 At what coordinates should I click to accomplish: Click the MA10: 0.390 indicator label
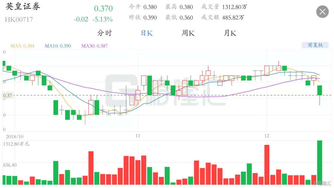point(58,46)
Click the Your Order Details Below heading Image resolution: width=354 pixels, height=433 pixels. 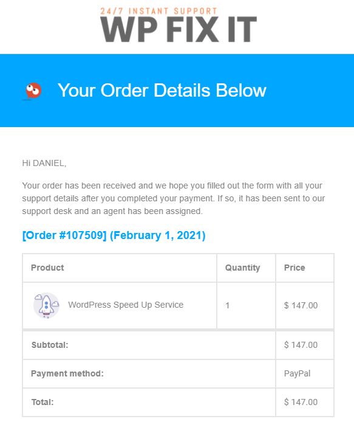(x=162, y=90)
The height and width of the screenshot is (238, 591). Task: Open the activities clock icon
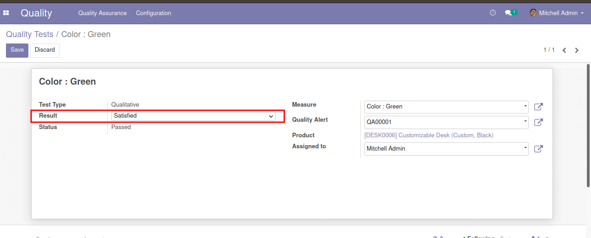click(x=493, y=13)
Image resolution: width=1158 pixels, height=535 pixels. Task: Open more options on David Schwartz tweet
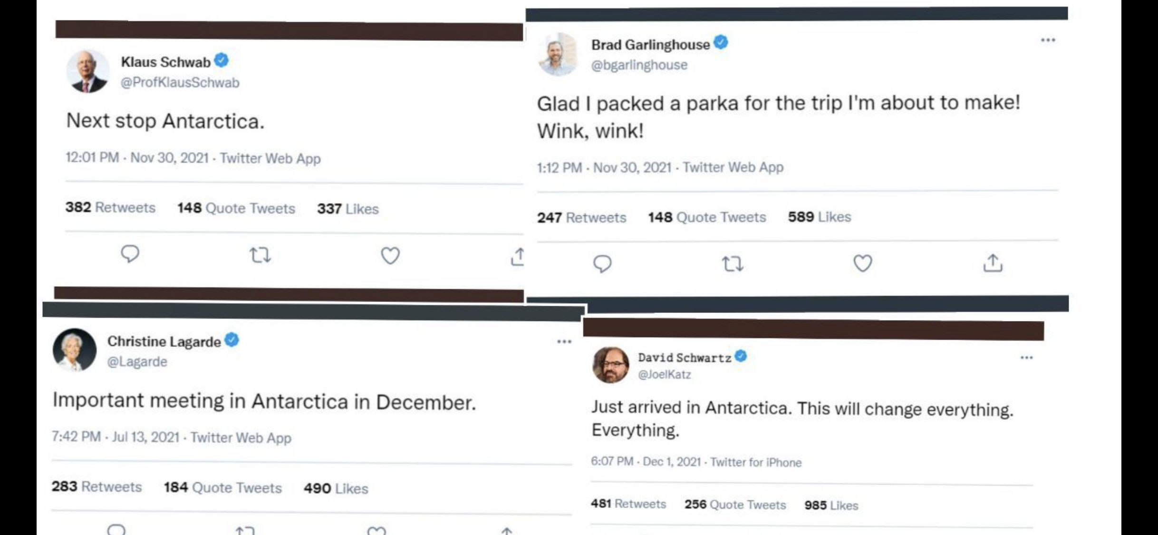click(1026, 358)
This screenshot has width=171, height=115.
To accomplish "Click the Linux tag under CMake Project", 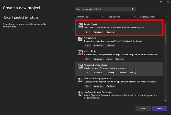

------

▶ _SHORT PROBLEM_: Write out the items word for word, from the line containing "The height and" through the end of the items, leaving out the pictures.

▶ _COMPLETED TASK_:
The height and width of the screenshot is (238, 591). Task: Open the activities clock icon
click(x=493, y=13)
Image resolution: width=1158 pixels, height=535 pixels. Task: Open more options on David Schwartz tweet
click(1026, 358)
This screenshot has width=171, height=115.
To accomplish "Click the Linux tag under CMake Project", 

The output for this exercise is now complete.